WHEREFORE, the appealed decision of June 23, 1975, finding both appellants "guilty beyond doubt of the crime of rape," and sentencing each of them to suffer an imprisonment of reclusion perpetua, with the accessory penalties provided for by law, as well as to indemnify the offended party, Eustaquia Bentulan in the sum of P12,000.00, is affirmed.  Costs against appellants.

Barredo, Antonio, Aquino, Concepcion, Jr., and Santos, JJ., concur.



[1] T.s.n., Session of February 11, 1975, 9.

[2] Ibid.

[3] Ibid, 9-10.

[4] Ibid, 10.

[5] Ibid.

[6] Ibid, 11-12.

[7] Ibid, 12-14 and Exhibits B and C.

[8] Ibid, 15-17.

[9] Ibid, 18.

[10] Ibid, 19.

[11] Ibid, 20.

[12] Ibid, 21.

[13] Ibid, 22.

[14] Ibid.

[15] Ibid.

[16] Ibid, 23.

[17] Ibid, 23-24.

[18] Ibid, Session of February 18, 1975, 29.

[19] Ibid, 29-30.

[20] Ibid.

[21] Ibid, 30.

[22] Ibid, Session of February 10, 1975, 8.

[23] Ibid, 9.

[24] Ibid, 5, 6, 9.

[25] Ibid, 9-10.

[26] Ibid, 10.

[27] Appendix A to Brief.

[28] L-34969, April 29, 1975, 63 SCRA 499.

[29] Manos, L-27791, Dec. 24, 1970 is reported in 36 SCRA 457; Gumahin, L-22357, Oct. 31, 1967 in 21 SCRA 729; Lumayag, L-19142, March 31, 1965 in 13 SCRA 502; Angcap, L-28748, Feb. 29, 1972, 43 SCRA 437; People v. Tila-on was decided in 1961 and reported in 112 Phil. 546.  Justice Moreland's opinion was announced in a 1910 decision and reported in 15 Phil. 549.

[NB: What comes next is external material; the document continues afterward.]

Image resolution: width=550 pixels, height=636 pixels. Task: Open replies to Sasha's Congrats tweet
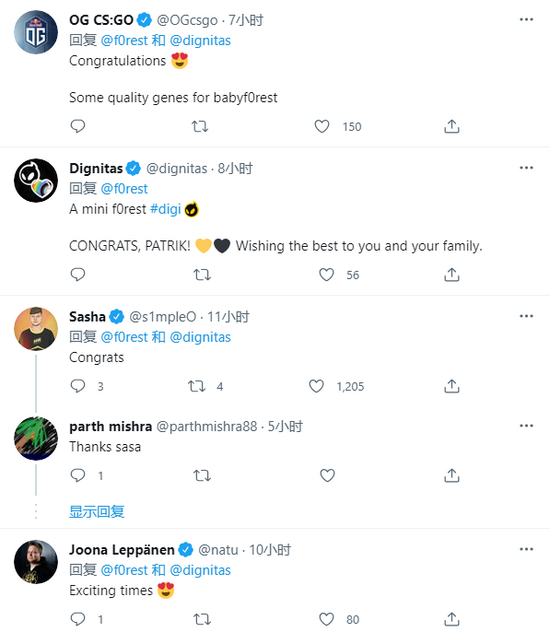(77, 386)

[30] Cf. People v. Cawili, L-30543, July 15, 1975, 65 SCRA 24; People v. Ordonio, L-33829, Dec. 19, 1975, 68 SCRA 397; People v. Sarile, L-37148, June 30, 1976, 71 SCRA 593; People v. Velasco, L-31922, Oct. 29, 1976, 73 SCRA 574.

[31] T.s.n., Session of February 11, 1975, 22.

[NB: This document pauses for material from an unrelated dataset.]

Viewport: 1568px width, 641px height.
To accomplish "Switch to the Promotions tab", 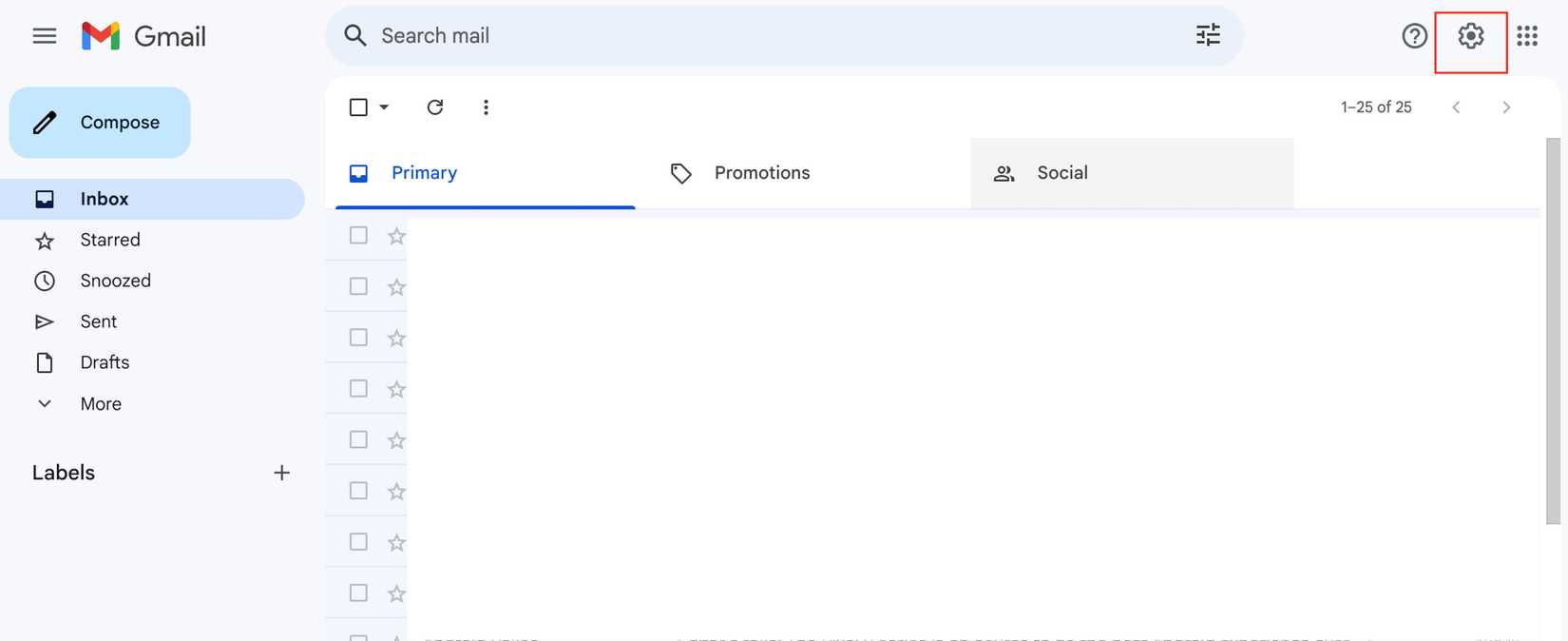I will coord(761,173).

[32] The cross-examination is reported in the transcript of stenographic notes of the Session of February 11, 1975, 28-61.

[33] Ibid, 28-29.

[34] L-31960, August 15, 1974, 58 SCRA 450.

[35] In support of the above, he cited the following cases:  U.S. v. Tan Teng, 23 Phil. 145 (1912); U.S. v. Buncad, 25 Phil. 530 (1913); People v. Bustos, 51 Phil. 385 (1928); People v. Sasota, 52 Phil. 281 (1928).

[36] There was a statement that such testimony was corroborated by a daughter, Vilma Villamala, but the transcript of steno­graphic notes of the session of February 20, 1975, 2-33, does not support such assertion.

[37] Cf. T.s.n., Session of February 11, 1975, 2.

[38] T.s.n., Session of February 10, 1975, 10.

[39] 63 SCRA 499, 507.  Fifteen cases were cited from People v. Sardoma, 79 Phil. 607 (1947) to People v. Baylon, L-35785, May 29, 1974, 57 SCRA 114.

[40] L-30543, July 15, 1975, 65 SCRA 24.